━━ Texte à lire

Dans cet entretien exclusif, le premier ballon d’or africain, Salif Kéïta dit Domingo, évoque entre autres, le niveau du football malien, les chances des Aigles du Mali à la prochaine CAN prévue en Afrique du Sud en 2013, son retrait de la tête du Centre Salif Kéïta (CSK), la politique de formations des jeunes… Aux dires de celui qui fut l’ambassadeur du football africain, le football malien au niveau des clubs doit évoluer vers le professionnalisme. Avant de préciser : “j’ai été à la base de beaucoup de politiques pour le développement du football malien”.
L‘Indépendant : Pouvez-vous vous présenter à ceux qui ignorent tout du Domingo que vous avez été ?
Salif Kéïta dit Domingo : Je m’appelle Salif Kéïta plus connu sous le nom de Domingo, ancien footballeur. Je suis né à Bamako le 6 décembre 1946. Je suis marié et père de deux filles et de quatre petits enfants.
Pouvez-vous nous parler un peu de votre carrière footballistique ?
Ma carrière a commencé avec les compétitions de pionnier en 1962 qui m’ont permis d’être connu à Bamako, puisque l’équipe de Ouolofobougou dans laquelle je jouais a eu la chance d’être finaliste à l’occasion de la première épreuve. Une finale que nous avons malheureusement perdu contre Bagadadji. Mais la deuxième année, nous avons gagné la finale contre Bamako-coura.

━━━━
━━ Données fournies

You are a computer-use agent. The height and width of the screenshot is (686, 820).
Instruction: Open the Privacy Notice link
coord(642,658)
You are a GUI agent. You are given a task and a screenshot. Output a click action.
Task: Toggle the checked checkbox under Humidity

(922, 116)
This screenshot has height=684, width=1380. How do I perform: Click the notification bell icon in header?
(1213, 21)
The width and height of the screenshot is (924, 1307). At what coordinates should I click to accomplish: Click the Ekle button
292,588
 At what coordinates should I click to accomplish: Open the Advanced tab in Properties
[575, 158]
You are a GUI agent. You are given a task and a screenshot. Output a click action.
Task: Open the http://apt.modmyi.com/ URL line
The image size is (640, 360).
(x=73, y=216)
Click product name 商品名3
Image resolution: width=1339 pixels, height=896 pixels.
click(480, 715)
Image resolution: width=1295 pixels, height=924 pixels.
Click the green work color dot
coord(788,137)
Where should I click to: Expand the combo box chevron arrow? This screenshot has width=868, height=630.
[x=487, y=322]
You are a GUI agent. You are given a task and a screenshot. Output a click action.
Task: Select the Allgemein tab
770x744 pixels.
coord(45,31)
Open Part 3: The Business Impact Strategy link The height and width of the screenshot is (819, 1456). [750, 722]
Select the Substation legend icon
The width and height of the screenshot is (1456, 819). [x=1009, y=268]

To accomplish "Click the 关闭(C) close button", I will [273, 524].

━━━━

> _Consigne écrite_
Recopiez sans aucune modification le passage de l'entretien avec Salif Kéïta compris entre « Pouvez-vous nous parler » et « finale contre Bamako-coura. », ces deux extraits inclus.

> _Corrigé_
Pouvez-vous nous parler un peu de votre carrière footballistique ?
Ma carrière a commencé avec les compétitions de pionnier en 1962 qui m’ont permis d’être connu à Bamako, puisque l’équipe de Ouolofobougou dans laquelle je jouais a eu la chance d’être finaliste à l’occasion de la première épreuve. Une finale que nous avons malheureusement perdu contre Bagadadji. Mais la deuxième année, nous avons gagné la finale contre Bamako-coura.